“是。”

    黎姝一口应下后才暗暗琢磨那二人为何会气色不好。

    因为菲儿婚期将近,操劳过度了?

    还是因为这几日太冷,着凉了?

    没等她得出结论,殷晚妤就道:“你还在养身子中,今日我们就先回吧,改日我们再一起来看戏。”

    黎姝点点头,在殷晚妤站起身后,立刻搀扶住了她。

    殷晚妤似乎很高兴她这么做了,轻拍着她的手冲她笑了笑才迈开步子。

    不想她们走出雅间时,却又一次撞上了黎云知几人。

    他们好似也才刚从雅间出来,黎慎正十分气愤的在那说:“我得好好去问问这孔雀台的掌柜究竟是不是黎姝让他们排的这出戏!”

    但黎言拉住了他,“你问了人家也不见得会如实回答,而孔雀台背后靠山不少,一旦你对其严刑逼供,事情必然会闹大……”

    “闹大就闹大!我可不怕!”

    “啧!我说你怕了吗?我想说的是,眼下这出戏虽然是在京中火了,可不认识语儿的人是根本不会将这出戏往语儿跟妹夫,还有小姝身上套的,可一旦你将事情闹大了,那就很有可能会招致全京城的人都知道这出戏是在影射……”

    话到这儿,黎言突然看见了正朝他们这边走来的黎姝跟殷晚妤,立刻收声拱手道:“大长公主。”

    其余几人忙也相继转身看去。

    然后没等他们也拱手打招呼,殷晚妤就先开口了,“怎么?黎大将军你们不喜欢这出戏?”

    “没……”

    黎云知想说没那回事,却才说出口一个字,就瞧见了黎姝挽着殷晚妤的手上戴着的那只镯子,脸色登时一变。

    那只镯子是当年先皇登基后,初次御驾亲征时得来的战利品中最为贵重的物件。

    有传闻称当今太后当年跟先皇的一众妃嫔争抢到头破血流,也没能如愿让先皇将镯子给她。

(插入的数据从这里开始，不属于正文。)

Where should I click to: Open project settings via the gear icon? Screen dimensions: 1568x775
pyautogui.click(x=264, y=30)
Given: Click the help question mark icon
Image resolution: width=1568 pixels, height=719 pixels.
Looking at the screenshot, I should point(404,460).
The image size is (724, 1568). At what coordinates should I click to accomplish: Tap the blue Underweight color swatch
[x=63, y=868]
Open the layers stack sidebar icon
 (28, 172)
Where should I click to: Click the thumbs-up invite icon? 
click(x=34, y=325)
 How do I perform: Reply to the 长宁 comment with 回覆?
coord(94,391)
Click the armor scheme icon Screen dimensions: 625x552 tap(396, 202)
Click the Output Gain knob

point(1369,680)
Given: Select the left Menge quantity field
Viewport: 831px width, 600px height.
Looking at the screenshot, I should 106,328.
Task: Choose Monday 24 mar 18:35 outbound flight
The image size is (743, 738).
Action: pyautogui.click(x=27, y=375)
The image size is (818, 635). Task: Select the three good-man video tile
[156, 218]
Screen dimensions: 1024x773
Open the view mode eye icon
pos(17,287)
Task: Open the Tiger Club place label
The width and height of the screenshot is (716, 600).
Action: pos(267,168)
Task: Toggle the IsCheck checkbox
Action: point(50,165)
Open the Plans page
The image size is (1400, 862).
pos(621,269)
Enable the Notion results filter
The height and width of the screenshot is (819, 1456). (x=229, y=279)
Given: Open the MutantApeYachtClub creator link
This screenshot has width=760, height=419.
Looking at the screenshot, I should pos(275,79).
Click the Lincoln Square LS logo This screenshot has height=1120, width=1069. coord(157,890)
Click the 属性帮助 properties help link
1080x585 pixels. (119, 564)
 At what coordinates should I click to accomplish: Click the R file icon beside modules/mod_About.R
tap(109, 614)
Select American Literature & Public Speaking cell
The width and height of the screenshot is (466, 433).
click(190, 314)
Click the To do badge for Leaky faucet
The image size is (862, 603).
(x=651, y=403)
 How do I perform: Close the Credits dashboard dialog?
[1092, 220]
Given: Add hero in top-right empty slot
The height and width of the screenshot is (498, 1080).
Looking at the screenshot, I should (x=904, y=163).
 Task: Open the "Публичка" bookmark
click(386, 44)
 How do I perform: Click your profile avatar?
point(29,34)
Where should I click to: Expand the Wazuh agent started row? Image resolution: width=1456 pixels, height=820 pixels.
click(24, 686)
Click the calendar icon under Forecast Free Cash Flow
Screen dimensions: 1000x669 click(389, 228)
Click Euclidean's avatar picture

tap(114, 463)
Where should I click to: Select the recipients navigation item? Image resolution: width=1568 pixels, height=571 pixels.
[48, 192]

    然后先皇在驾崩前,当着太后的面将镯子赏给了大长公主!

    还留下一句,见镯如见他!

    现在大长公主却将这镯子给了小姝……

    为什么?

    小姝跟大长公主之间过往可是毫无交集的啊!

    太过震惊,直到瑶芳开口叫他们让一让,他才回过神来。

    而他带头退让到一侧后,殷晚妤冲他笑了笑,就在黎姝的搀扶下缓步离开了。

    等她们下了楼,黎谨才小声问他,“父亲,小姝腕间的那只镯子,是大长公主的那只吧?先前我隐约看见了它戴在大长公主腕……”

    没等黎谨把话说完,黎云知就“嗯”了一声。

    黎谨狠狠皱起眉,想问这是什么情况,但看黎云知也非常震惊,也就没有问出口。

    黎言跟宁烬对视了一眼,脸上也同样满是困惑不解。

    不过宁烬的心思明显没有全部放到那只镯子上。

    因为他这几日因为跟谢语有了夫妻之实那桩事,已经烦恼到寝食难安了。

    他以为姝姝肯定也会因为那桩事寝食难安的。

    毕竟那是姝姝最不能忍受的事情。

    然而今日他见到的姝姝,比起那日在主院见到时来,气色却好了数倍。

    像是全然就没有受到那桩事影响似的……

    尽管他反复用姝姝绝不可能这么快就放下了他们之间的感情,放下了他,来麻痹自己,还是止不住的心慌。

    而另一边,黎姝将殷晚妤送上马车,并目送殷晚妤的马车走远后,一上到自个儿马车里就冲霜降道:“叫临渊立刻来见我。”